Jenny Kendler (b. 1980, New York City) is an interdisciplinary artist, environmental activist, naturalist and wild forager who lives in Chicago and various forests. She is currently the first Artist-in-Residence with Natural Resources Defense Council (NRDC). Kendler helps run artist residency ACRE and art/research/activism initiative Deep Time Chicago. Alongside an interdisciplinary team, she was recently awarded a major grant for her community-engagement project Garden for a Changing Climate.

Kendler holds a BFA from The Maryland Institute College of Art (2002, summa cum laude) and a MFA from The School of the Art Institute of Chicago (2006).

Her work has been exhibited nationally and internationally at museums and biennials including the Museum of Contemporary Art (Chicago), the Albright-Knox (Buffalo, NY), The Pulitzer Arts Foundation (St. Louis), the California Academy of Sciences (San Francisco), iMOCA (Indianapolis), the DePaul Art Museum (Chicago), the Kochi-Muziris Biennale (India), the Yeosu International Art Festival biennial (Korea), the inaugural Chicago Biennial, and the upcoming 3rd Terrain Biennial.

Her work has also been included in exhibitions at Exit Art (NYC), La Box at les Écoles Nationale Supérieures D’art (France), Claremorris Gallery (Ireland), Root Division (San Francisco), Kristi Engle (Los Angeles), Public Pool (Detroit), and in Chicago at Columbia College, Johalla Projects, and Gallery 400 among others. She has been commissioned to create interactive, environmentally-engaged public art projects locations such as Chicago's Millennium Park for the Art Institute of Chicago, The Lincoln Park Conservatory glasshouse for Experimental Sound Studio, Philadelphia's Fairmount Park, the Louisville Riverwalk and a tropical forest in Nosara, Costa Rica.

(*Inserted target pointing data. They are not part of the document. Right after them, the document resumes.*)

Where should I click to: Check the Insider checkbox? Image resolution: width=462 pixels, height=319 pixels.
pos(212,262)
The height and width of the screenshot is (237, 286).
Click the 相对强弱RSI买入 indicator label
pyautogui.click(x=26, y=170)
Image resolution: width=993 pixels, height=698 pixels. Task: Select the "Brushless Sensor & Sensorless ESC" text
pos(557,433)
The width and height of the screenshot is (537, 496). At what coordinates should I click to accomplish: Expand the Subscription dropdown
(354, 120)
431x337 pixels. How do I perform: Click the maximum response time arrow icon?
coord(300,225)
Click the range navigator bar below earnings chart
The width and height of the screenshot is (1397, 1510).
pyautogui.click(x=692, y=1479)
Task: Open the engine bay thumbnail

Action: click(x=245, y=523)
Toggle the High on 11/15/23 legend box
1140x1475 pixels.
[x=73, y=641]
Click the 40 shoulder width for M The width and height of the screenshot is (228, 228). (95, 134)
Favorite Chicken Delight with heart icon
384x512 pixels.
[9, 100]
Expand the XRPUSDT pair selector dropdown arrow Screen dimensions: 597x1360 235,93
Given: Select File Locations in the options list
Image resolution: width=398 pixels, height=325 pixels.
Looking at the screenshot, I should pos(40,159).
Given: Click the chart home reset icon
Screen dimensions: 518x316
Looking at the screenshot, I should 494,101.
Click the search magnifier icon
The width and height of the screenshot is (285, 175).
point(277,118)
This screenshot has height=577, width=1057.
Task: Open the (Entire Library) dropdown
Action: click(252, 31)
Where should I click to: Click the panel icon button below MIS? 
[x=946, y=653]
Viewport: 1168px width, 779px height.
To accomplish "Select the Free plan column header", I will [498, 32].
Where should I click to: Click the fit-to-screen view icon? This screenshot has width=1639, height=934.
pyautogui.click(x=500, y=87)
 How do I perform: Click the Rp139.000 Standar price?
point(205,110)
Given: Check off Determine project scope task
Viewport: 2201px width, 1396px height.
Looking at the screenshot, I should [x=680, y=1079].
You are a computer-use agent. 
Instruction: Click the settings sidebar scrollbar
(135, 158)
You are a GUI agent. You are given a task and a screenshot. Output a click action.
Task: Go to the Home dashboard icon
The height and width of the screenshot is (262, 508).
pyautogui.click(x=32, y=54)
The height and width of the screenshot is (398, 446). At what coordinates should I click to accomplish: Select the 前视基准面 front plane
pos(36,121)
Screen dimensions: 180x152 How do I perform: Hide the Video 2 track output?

She has been invited to speak about her environmentally-engaged, activist practice at institutions and symposiums including at the Wexner Center for the Arts, SxSW Eco, the Goethe-Institut, Northwestern University and delivered the closing lecture at the Shapiro Research Symposium at the Art Institute of Chicago.

Kendler is co-founder of the artist website platform OtherPeoplesPixels, and created the The OPPfund, which gives grants to arts, environmental and social justice organizations, and awards the MAKER Grant each year to two socially or environmentally engaged artists in partnership with Chicago Artists' Coalition.

She is also the co-creator of The Endangered Species Print Project, which creates limited-edition art prints to raise funds for critically endangered species, has exhibited at spaces like the Notebaert Nature Museum, and has to date has raised almost $15,000 for conservation of over 20 species.

The Center for Biological Diversity's Endangered Species Condom Project, for which she created art, was profiled in The New York Times and featured on a billboard in Times Square. Her work has been covered in Orion Magazine, The Chicago Tribune, Businessweek, The American Scholar, Juxtapoz, Mashable, onEarth Magazine, Chicago Magazine, ArtSlant, Hyperallergic—and she has been interviewed on NPR and by Chicago's ABC7 News, among others. Kendler and her work have appeared on the cover of the Chicago Reader three times, most recently accompanying a 6-page feature article.